2         As a consequence of that determination, it became necessary for the parties to reconsider their cases as to quantum. The parties were invited to provide me with further evidentiary material in that regard.

3         To facilitate that, I made the following programming orders:

“1. Within seven days of the date of this Order, the Claimant is to file with the Court and serve upon the Respondent his recalculations in relation to the quantum of his Claim.

2.  The Respondent shall, if it wishes to do so, file with the Court and serve upon the Claimant responding calculation seven days thereafter.             

3.   If the Respondent complies with Order 2, the Claimant shall have a further seven days to lodge with the Court and serve upon the Respondent any reply to the Respondent’s calculations.

4.  Unless within 21 days hereof either party applies in writing to the Clerk of Court to be further heard, the Court will determine the issue of quantum on the papers in the absence of the parties.

5.   The Trial is otherwise adjourned sine die”

4         The parties have since complied with orders 1 and 2. The claimant however, has not replied to the respondent’s calculations as permitted by order 3.  Further, despite the opportunity given to be further heard, neither party has sought to be further heard.

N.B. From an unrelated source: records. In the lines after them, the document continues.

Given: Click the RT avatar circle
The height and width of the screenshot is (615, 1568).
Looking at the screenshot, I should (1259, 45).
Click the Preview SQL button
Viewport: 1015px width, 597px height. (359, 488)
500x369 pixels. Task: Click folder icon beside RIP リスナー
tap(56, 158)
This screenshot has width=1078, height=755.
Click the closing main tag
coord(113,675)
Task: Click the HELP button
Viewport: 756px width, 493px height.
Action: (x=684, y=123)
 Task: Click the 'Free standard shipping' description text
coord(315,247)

I will accordingly deal with the outstanding issue of quantum on the papers.

5         The claimant has recalculated his claim in accordance with the findings expressed in my published reasons. He has done so using the Fair Work Ombudsman’s online calculator and has prepared a hard copy of those calculations which he has filed in compliance with order 1.

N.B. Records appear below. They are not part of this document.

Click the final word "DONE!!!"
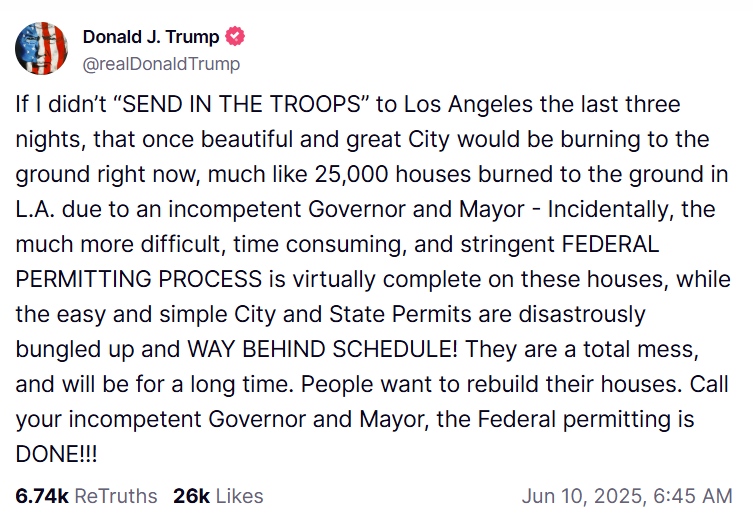753x521 pixels. pyautogui.click(x=58, y=453)
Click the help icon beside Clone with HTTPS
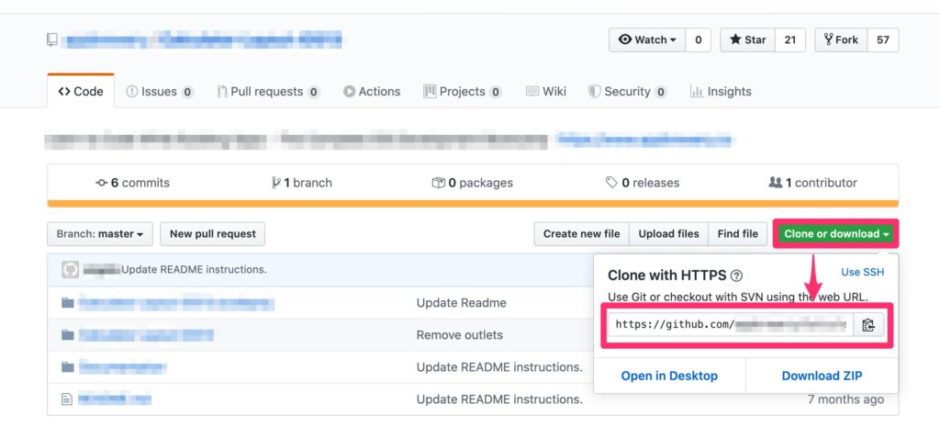The image size is (940, 427). [x=737, y=275]
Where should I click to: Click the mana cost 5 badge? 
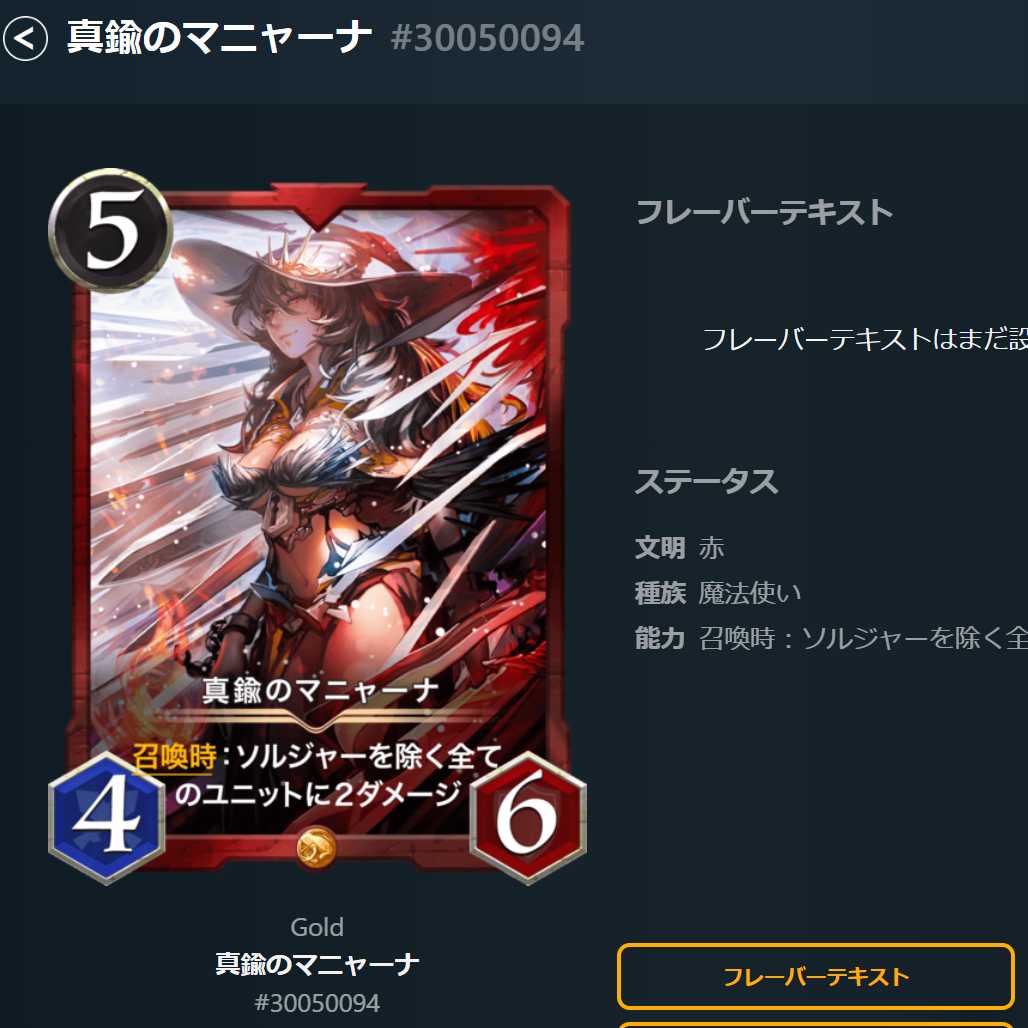pos(110,230)
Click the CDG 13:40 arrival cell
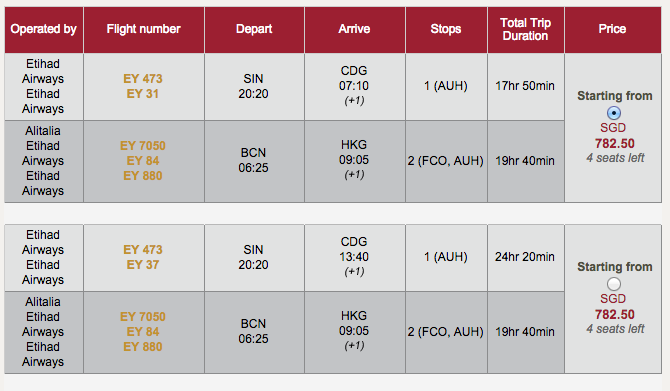The height and width of the screenshot is (391, 670). point(355,257)
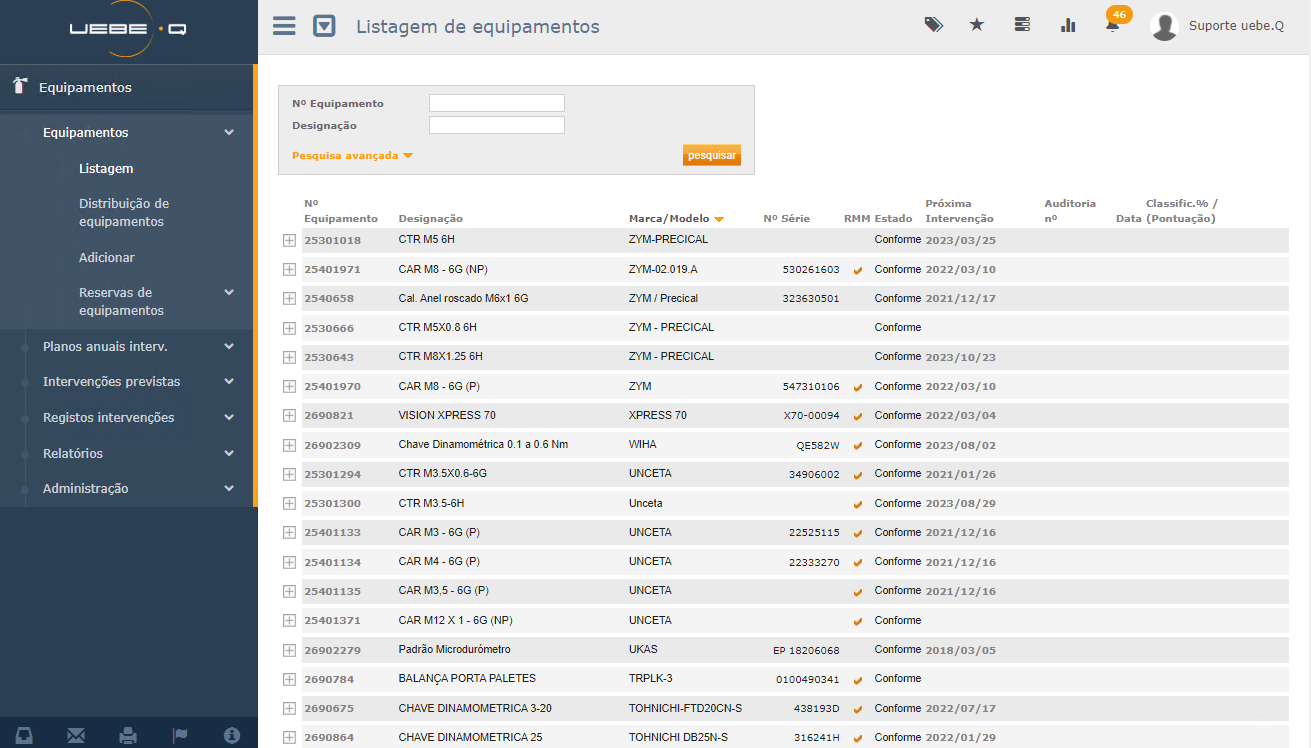Sort by Marca/Modelo column header

pyautogui.click(x=669, y=219)

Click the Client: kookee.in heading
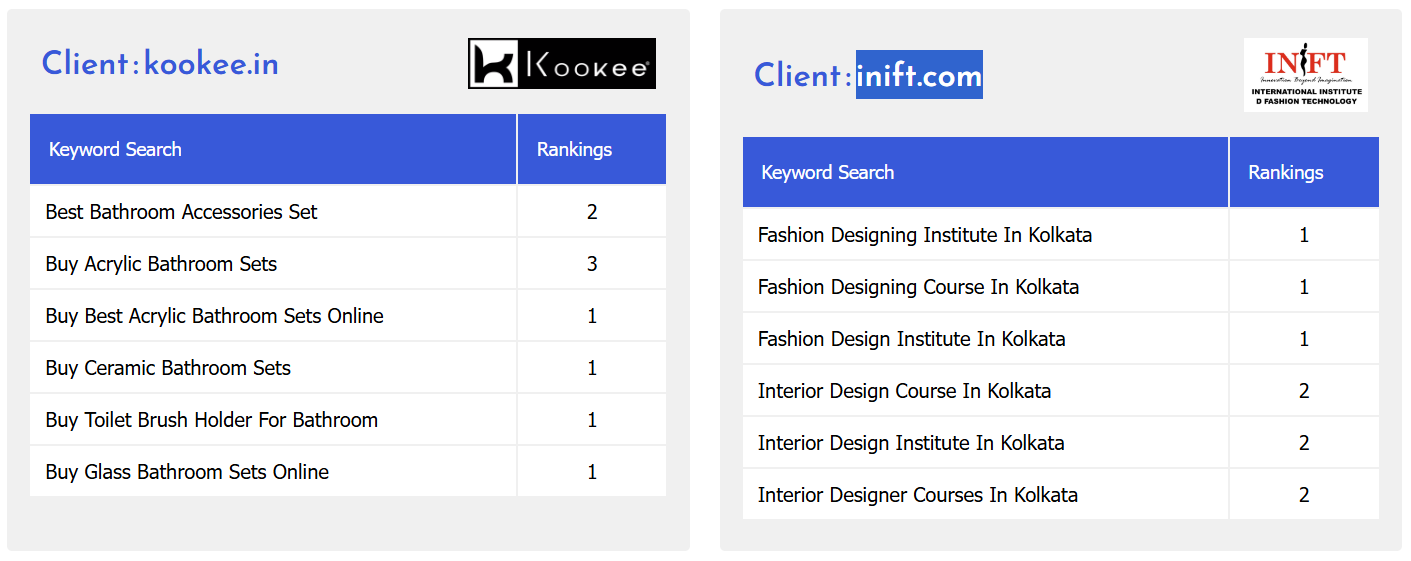coord(160,64)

6         I accept that the claimant’s calculations are accurate. Indeed, the respondent does not take issue with the accuracy of the claimant’s calculations. It suffices to say that the claimant’s calculations establish that the wages which were payable to him in accordance with the Award, in respect to the relevant period, amounted to $32,561.42.

7         In the pay calculations summary which accompanied his calculations, the claimant asserts that he was only paid $17,665.00 during the material period. The claimant therefore says that he is entitled to recover $14,896.42.

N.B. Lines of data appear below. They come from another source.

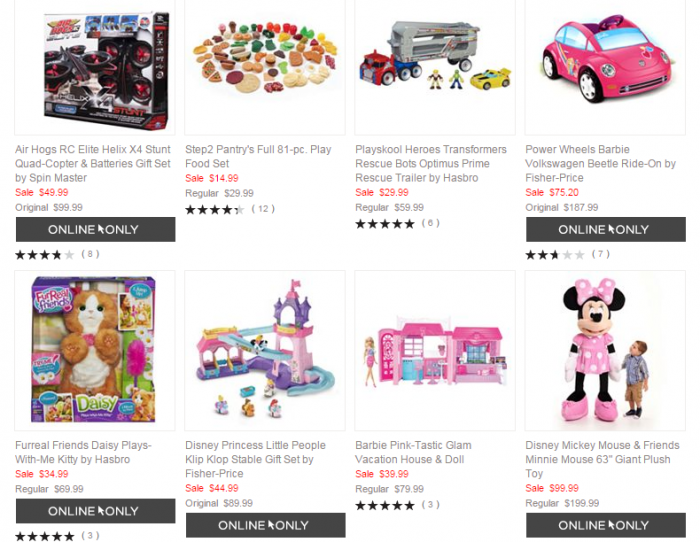
Task: Click star rating under Barbie Beetle Ride-On
Action: [555, 255]

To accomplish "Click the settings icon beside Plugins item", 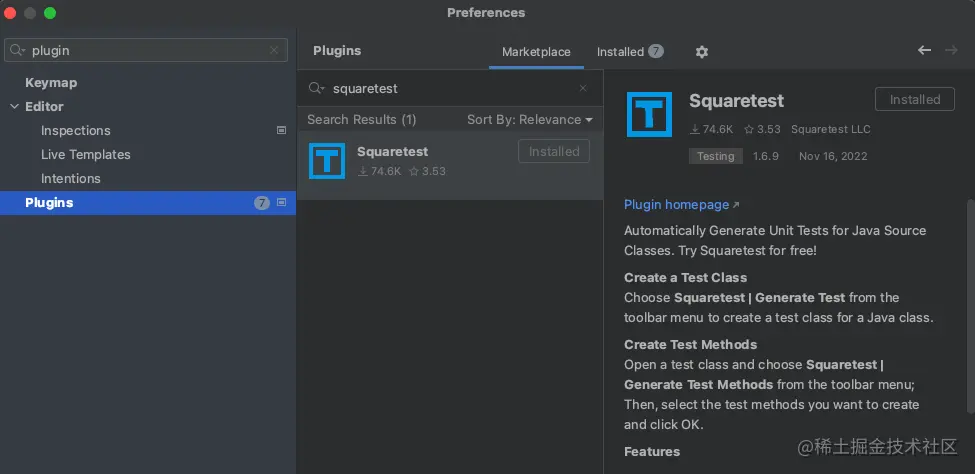I will [x=281, y=203].
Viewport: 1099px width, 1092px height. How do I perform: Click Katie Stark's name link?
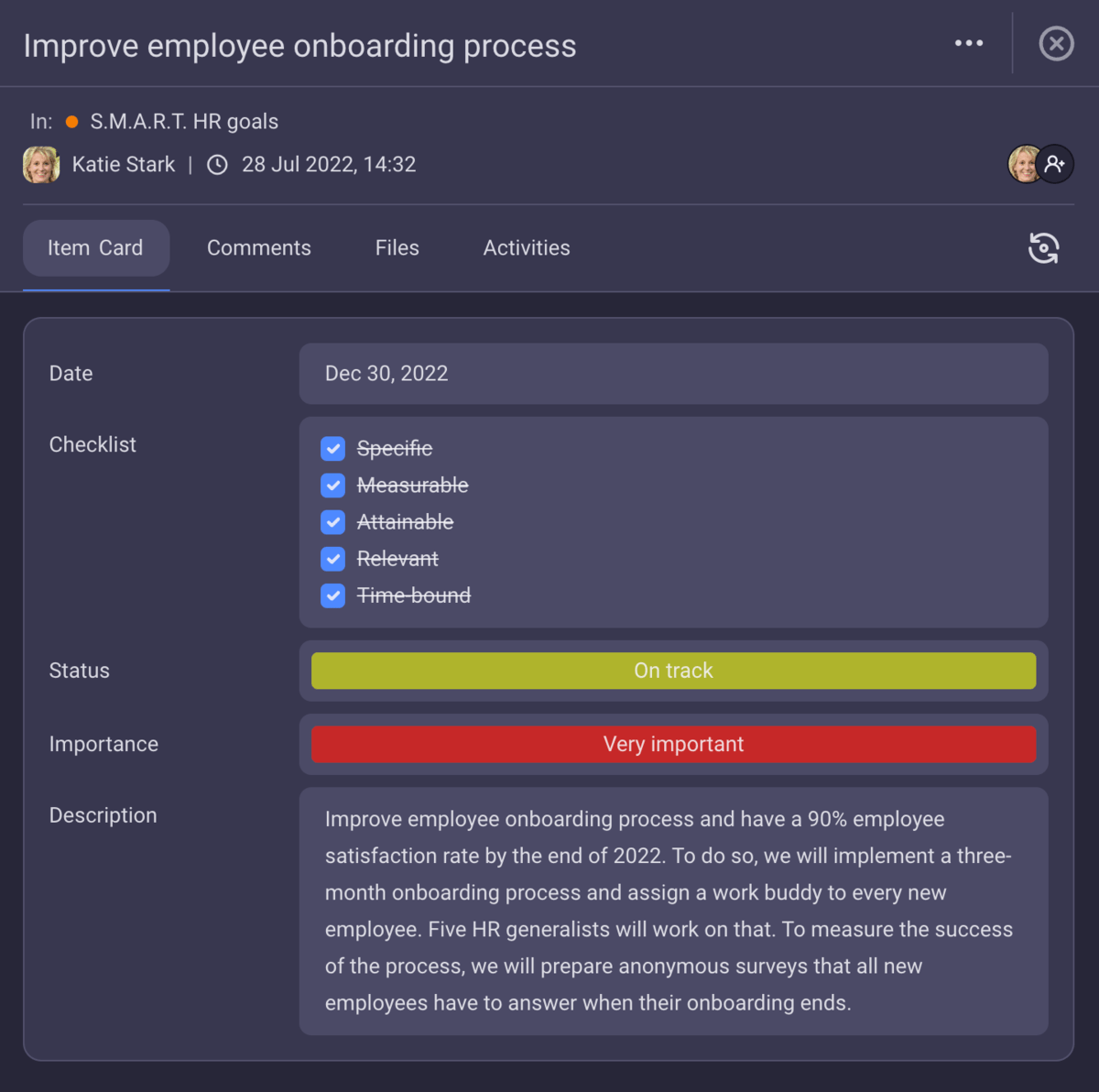[x=124, y=164]
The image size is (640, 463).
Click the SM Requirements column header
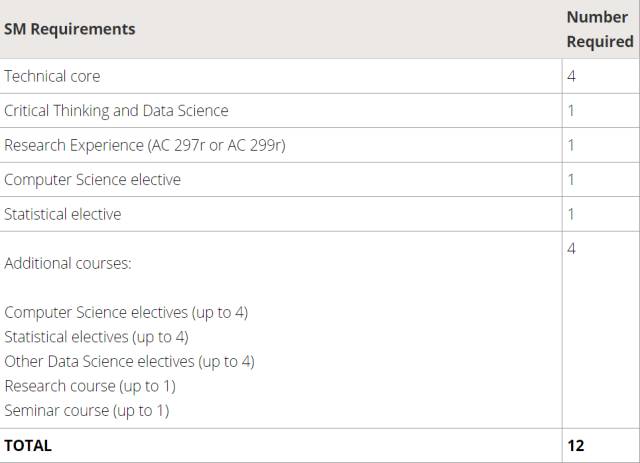[x=69, y=29]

8         However, in evidentiary material that he has previously produced to this court (see exhibit 13), he had asserted that the total wages paid to him over the period of the claim was $32,414.97.

9         In responding to the claim, the respondent accepted the claimant’s assertions as to what had been paid to him. Therefore, at trial the quantum of wages received by the claimant was never in issue. Indeed, the proceedings were conducted on the basis that the claimant had been paid $32,414.97. The claimant appears to have now taken a different stance. In the end, the claimant’s initial concession that he was paid $32,414.97 binds him.

10      It follows from what I have said that the claimant is only entitled to the difference between what he has calculated to be owing to him under the Award, being $32,561.42, and what was paid to him which was $32,414.97. That difference is $146.45.

11      I propose to enter judgement in the claimant’s favour for that amount. It will also be appropriate to make an order for interest to be paid on that sum at the rate of 6% per annum, from 27 September 2014 to judgement, fixed at $9.40.

12      Finally, the respondent contacted the court by e-mail on 11 September 2015, indicating that it was confused about my findings concerning the working of public holidays. I cannot see how such confusion arises. It is clear that I have included in the schedule to my reasons all public holidays which I have found to have been worked. If the public holiday is not within the schedule it means that I have treated the public holiday as not having been worked.

13      It was not my intention, as put by the respondent, that the public holidays in the schedule be excluded or that they be otherwise discounted. That view held by the respondent distorts my findings.